___ Selected excerpt ___
OpenML icon indicating copy to clipboard operation
OpenML copied to clipboard

Proposal to include `numberOfInstances` and `numberOfFeatures` qualities in the dataset description

Open PGijsbers opened this issue 3 years ago • 3 comments

The dataset description.xml contains some of the most useful meta-data of the dataset. I think the number of instances/rows and the number of features should be added here. Those features generally tend to be of the most interest (e.g. making a natural inclusion in openml-python's dataset representation), but requires an additional download which incurs user wait time and strains the server. There's already a precedent for including including features that directly reference the data (e.g. default_target_attribute, ignore_attribute and row_id_attribute), at the same time I realize we want to be careful about slowly creating one monolithic file. The specific use case that lead me to consider this is that the automl benchmark downloads qualities only to obtain the dataset dimensions. What do you think?

PGijsbers avatar May 14 '21 10:05 PGijsbers

If it reduces the number of API calls this would be useful (even if the API call is a tiny bit slower). If we do this it doesn't really matter if we add 2 fields or a few more. E.g. the number of classes may also be useful? What should the return value be? Something like a parent tag 'qualities' and below that name-value pairs as children?
___
- What you will do
1. In the OpenML issue thread, what specific use case led the proposer to consider adding these qualities to the dataset description?
2. Resume the OpenML issue thread after its last comment.
___ Supplied data ___
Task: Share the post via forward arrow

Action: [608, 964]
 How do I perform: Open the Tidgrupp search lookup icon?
___
___ Supplied data ___
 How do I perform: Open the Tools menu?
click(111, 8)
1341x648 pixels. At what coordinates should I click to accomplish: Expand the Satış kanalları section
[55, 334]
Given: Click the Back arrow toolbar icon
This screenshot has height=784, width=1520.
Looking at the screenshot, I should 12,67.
___
___ Supplied data ___
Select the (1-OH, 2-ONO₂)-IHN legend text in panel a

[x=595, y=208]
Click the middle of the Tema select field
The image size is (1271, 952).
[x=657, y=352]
___
- The responses
1. The automl benchmark downloads qualities only to obtain the dataset dimensions.

2.
@sahithyaravi1493 could you check what the speed impact is? @janvanrijn any comments on this?

joaquinvanschoren avatar May 18 '21 16:05 joaquinvanschoren

Why don't you use the dataset list function?

You can get there all tasks/datasets attached to a study, and it contains some important qualities (if available)

janvanrijn avatar May 18 '21 16:05 janvanrijn

In the case of the automl benchmark, we actually approach the dataset through its task (we know the task id). So using the list_datasets or getting the qualities directly both require an extra query. That said, it looks like I had actually misunderstood some code in the benchmark and I think we can work around this limitation now. It does require an update to openml-python as it is still downloading data too eagerly.

Thanks everyone for the insight/discussion. I think it would still be interesting to know the effect it has on query time, but I see no reason to actually go forward with this proposal at this point.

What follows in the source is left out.